I remember reading somewhere that growing in a bush shape is better for colder zones rather than tree shape. Does anyone in zone 7 or below have any success with trees instead of bushes?

We live in zone 7. One of my friends has a large Texas Everbearing, trained as a single trunk tree, that never dies back. The base of that trunk is probably 8-10 inches in diameter. He bought the house with the tree already established, so we don't know its history. My guess is that it was planted during a run of 5-6 years here with exceptionally mild winters. Then once it was well established the normal weather does not bother it.

Also, there is one old fig tree in town, with yellow figs, that is tree form. I plan to go inspect it soon for freeze damage since this year was so cold (low of 4F). I suspect that many varieties gain significantly in cold hardiness as they get older, thus allowing for the single trunk tree form.

Hi,
I'm a sevener as well.
I normally keep my trees in bush - and I only have small cultivars - Strains known to stay under 2 meters of height .
Keeping them in a bush is handy when you want to propagate them or give them to friends/neighbors - and if the winter kills a stem, chances are another one keeps growing.
But for 4 years I have a "longue d'aout" that keeps growing on a single stem - she's like two pens in thickness .
For two years, I have a BT, growing on two stems - those two don't want to make suckers - perhaps this year who knows ...
I'm now training 3 trees to tree form - but I leave most of them bush style.
It only makes a difference when the winter is really hard like in 2012 here.

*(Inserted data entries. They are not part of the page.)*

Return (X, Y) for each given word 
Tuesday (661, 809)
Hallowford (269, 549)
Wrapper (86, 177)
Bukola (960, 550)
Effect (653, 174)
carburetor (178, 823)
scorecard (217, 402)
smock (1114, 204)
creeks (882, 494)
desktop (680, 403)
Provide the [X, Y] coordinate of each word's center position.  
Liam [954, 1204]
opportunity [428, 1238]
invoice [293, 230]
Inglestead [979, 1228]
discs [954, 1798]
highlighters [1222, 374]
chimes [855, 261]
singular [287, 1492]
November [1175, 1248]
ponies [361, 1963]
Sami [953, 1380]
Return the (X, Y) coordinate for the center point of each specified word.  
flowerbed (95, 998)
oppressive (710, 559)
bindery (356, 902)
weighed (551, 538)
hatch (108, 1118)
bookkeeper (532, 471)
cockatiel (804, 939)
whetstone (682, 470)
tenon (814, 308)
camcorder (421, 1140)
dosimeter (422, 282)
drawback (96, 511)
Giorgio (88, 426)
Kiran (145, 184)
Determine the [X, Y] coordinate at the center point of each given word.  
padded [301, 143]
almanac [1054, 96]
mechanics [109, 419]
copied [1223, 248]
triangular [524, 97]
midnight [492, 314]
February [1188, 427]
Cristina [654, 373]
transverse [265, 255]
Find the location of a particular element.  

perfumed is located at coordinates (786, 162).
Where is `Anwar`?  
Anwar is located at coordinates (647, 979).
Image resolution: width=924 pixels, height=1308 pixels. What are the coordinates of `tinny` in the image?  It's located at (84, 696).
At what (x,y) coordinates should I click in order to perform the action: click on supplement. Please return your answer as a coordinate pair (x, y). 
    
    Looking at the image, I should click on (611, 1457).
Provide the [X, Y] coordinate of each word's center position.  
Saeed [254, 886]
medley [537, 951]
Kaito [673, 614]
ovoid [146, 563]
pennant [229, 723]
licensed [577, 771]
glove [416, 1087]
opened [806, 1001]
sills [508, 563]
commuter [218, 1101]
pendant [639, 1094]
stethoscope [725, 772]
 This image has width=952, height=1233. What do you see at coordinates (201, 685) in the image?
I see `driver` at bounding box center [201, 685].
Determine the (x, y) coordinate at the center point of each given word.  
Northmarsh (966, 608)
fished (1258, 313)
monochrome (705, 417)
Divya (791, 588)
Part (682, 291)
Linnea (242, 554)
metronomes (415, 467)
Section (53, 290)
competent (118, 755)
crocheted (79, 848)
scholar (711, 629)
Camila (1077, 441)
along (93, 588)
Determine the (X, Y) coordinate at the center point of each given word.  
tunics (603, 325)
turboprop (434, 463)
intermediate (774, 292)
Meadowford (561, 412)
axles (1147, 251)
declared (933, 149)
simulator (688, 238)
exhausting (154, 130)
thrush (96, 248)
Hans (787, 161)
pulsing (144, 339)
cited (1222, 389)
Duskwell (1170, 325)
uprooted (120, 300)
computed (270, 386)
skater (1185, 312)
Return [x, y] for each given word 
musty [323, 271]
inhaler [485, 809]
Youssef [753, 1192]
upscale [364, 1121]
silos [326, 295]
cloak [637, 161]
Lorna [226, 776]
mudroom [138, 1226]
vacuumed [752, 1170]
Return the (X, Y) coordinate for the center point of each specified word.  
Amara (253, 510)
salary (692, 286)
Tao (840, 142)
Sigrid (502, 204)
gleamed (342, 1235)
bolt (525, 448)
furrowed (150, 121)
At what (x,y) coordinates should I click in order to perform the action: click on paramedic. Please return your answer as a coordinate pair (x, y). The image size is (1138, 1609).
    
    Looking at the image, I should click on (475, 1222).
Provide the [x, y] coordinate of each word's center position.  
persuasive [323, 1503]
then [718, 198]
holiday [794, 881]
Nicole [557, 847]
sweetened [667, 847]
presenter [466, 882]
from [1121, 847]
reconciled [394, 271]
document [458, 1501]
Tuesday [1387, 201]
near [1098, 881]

But I lost trees and bushes of the same strain / 5 lost + my former "Sultane" - February 2013 was just too cold for in ground fig trees.

So my conclusion was : I need a better winter protection system ! and I need the keep the beasts small for easy winter protection .

I'm planning on planting a few varieties this spring, I'd rather train them in a single trunk form, maybe I'd be better off keeping a few stems and a few years down the road trim it down to one?